• _EXTRAIT_:
━━━━━━━━

J’ai dit, en parlant du local d’un étang, que ses bords devroient être coupés à pic, afin de maintenir toujours, une certaine profondeur à l’eau, de l’empêcher de se putréfier ; enfin, d’empester l’air & de porter le méphitisme dans le voisinage ; cette assertion exige des modifications. Si tout l’étang étoit ainsi circonscrit, & ses bords par-tout à un pied d’eau de profondeur, il n’y auroit jamais de frai, ou du moins il périroit en très-grande partie : cette raison nécessite à laisser en plan légèrement incliné & sur une assez grande étendue, le côté par lequel l’eau se rend dans l’étang. Il y aura donc au moins les bords des trois quarts de l’étang qui ne seront pas nuisibles. Rien de si naturel que de pourvoir à la multiplication du poisson, mais il est plus naturel encore de songer à la conservation de la santé des hommes, & on verra bien-tôt jusqu’à quelle distance l’air empesté des étangs se propage.

━━━━━━━━

• _DONNÉES FOURNIES_:
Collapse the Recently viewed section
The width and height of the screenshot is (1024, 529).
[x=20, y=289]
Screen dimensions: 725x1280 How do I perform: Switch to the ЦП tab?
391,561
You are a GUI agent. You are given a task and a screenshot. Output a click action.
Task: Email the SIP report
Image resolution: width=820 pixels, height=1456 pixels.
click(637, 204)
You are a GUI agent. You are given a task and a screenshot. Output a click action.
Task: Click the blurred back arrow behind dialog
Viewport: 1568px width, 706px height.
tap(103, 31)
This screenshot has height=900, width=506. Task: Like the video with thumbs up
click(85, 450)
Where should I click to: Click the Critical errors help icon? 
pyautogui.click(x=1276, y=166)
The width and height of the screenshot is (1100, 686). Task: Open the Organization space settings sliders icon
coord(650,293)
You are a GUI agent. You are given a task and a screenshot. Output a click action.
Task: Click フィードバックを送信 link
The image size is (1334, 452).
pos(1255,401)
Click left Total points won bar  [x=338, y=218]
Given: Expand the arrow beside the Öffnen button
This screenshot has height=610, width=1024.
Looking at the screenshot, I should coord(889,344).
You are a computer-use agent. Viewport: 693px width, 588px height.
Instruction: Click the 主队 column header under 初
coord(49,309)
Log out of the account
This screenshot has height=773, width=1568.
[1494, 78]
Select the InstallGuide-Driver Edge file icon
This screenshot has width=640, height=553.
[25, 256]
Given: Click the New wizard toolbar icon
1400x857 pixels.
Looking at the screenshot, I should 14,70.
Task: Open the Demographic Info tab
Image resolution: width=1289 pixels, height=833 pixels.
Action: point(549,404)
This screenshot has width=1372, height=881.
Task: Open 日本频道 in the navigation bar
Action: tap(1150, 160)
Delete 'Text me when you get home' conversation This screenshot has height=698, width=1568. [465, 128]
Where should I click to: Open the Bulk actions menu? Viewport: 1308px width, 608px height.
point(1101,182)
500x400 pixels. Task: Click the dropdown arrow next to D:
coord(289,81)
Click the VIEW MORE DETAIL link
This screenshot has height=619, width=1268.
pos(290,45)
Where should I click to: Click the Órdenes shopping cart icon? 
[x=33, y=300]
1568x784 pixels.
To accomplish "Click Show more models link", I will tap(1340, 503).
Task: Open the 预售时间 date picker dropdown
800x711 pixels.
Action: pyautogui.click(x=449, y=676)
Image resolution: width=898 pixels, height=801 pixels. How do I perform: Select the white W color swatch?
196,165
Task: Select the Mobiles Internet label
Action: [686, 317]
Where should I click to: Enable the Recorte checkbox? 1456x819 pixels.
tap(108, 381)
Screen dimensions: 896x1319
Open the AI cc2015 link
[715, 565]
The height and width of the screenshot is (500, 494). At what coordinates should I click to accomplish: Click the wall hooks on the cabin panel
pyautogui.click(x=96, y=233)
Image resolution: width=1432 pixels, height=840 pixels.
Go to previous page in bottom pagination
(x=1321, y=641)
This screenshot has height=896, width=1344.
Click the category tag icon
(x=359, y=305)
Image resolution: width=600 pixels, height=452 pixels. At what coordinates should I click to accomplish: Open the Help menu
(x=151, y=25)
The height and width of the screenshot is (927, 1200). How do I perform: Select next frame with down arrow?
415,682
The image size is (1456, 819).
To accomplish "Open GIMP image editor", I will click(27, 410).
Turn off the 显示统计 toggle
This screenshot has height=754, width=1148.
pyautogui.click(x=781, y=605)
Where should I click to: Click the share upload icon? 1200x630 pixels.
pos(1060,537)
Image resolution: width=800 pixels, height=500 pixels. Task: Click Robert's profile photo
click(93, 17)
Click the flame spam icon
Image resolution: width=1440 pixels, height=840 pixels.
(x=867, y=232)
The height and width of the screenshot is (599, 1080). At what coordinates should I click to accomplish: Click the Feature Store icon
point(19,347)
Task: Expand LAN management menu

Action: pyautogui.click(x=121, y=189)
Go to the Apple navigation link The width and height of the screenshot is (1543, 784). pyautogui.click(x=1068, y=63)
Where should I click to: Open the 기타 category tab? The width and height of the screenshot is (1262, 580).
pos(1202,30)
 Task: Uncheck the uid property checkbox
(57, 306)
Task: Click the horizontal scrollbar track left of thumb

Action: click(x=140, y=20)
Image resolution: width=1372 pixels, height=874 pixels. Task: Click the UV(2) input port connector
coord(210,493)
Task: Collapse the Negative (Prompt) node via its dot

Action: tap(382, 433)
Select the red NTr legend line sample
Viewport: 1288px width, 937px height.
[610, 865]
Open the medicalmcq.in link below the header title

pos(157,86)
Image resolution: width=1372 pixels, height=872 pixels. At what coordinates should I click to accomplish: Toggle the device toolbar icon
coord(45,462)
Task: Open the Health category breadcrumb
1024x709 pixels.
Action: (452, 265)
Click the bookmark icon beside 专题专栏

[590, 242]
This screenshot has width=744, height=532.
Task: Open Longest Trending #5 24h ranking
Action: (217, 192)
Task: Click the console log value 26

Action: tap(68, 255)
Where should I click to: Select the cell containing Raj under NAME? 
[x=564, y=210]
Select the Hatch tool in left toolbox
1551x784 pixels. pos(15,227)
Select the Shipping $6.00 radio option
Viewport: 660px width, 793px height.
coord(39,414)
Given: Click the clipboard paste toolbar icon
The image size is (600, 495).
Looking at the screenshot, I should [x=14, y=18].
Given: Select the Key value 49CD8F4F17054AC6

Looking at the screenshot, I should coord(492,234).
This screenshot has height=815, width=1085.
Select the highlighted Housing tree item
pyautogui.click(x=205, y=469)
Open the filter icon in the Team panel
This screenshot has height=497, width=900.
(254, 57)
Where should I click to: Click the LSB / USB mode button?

━━━━━━━━

• _CONSIGNES_:
1. D'après l'extrait sur les étangs, quel côté de l'étang doit rester en pente légère sur une assez grande étendue ?
2. Relevez toutes les lignes des enregistrements où figure le mot « with ». Tenez compte des majuscules et des minuscules.

• _CORRIGÉS_:
1. Le côté par lequel l'eau se rend dans l'étang.

2.
This screenshot has height=900, width=506. Task: Like the video with thumbs up
The height and width of the screenshot is (927, 1200). How do I perform: Select next frame with down arrow?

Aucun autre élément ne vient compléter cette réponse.